• [OBJECTIVE]:
Answer these questions from the passage on closures and deref coercions:
(a) Which Rust-clippy lint does the passage discuss?
(b) Which function is called through a closure in the example shown?
(c) To what are the std::ptr::P smart pointers coerced?

• [DOCUMENT TEXT]:

>> start

An Unfortunate Coercion
When we started Rust-clippy’s
eta-reduction lint,
we did not have in mind that calling a closure involves
deref coercions. This
leads to false positives wherever a closure that takes a reference to X
is
called with another type that Deref
s to X
(as can be seen
here
– the
over
function is called via a closure to coerce the std::ptr::P
smart pointers to
&[PathSegment]
slice refs.
Note that this aren’t exactly false positives – the closure is only calling
the function with its arguments – but due to the deref coercions, our suggestion
of removing the closure will actually lead to errors: Should we change
over(left, right, |l, r| is_exp_equal(l, r))
to
over(left, right, is_exp_equal)

>> end

• [PROVIDED DATA]:

>> start

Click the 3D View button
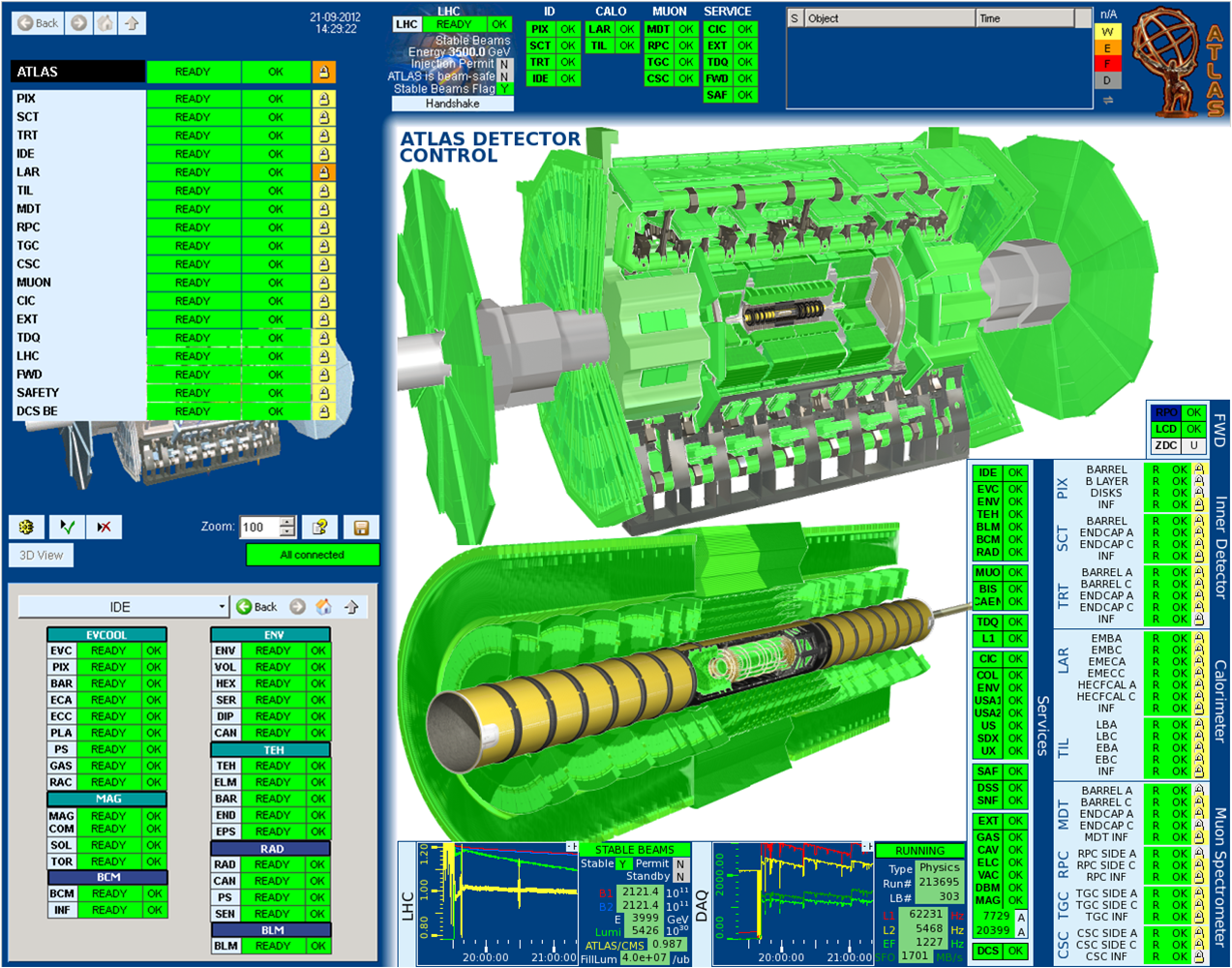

>> end

• [RESULT]:
(a) The eta-reduction lint.
(b) The over function.
(c) To &[PathSegment] slice refs.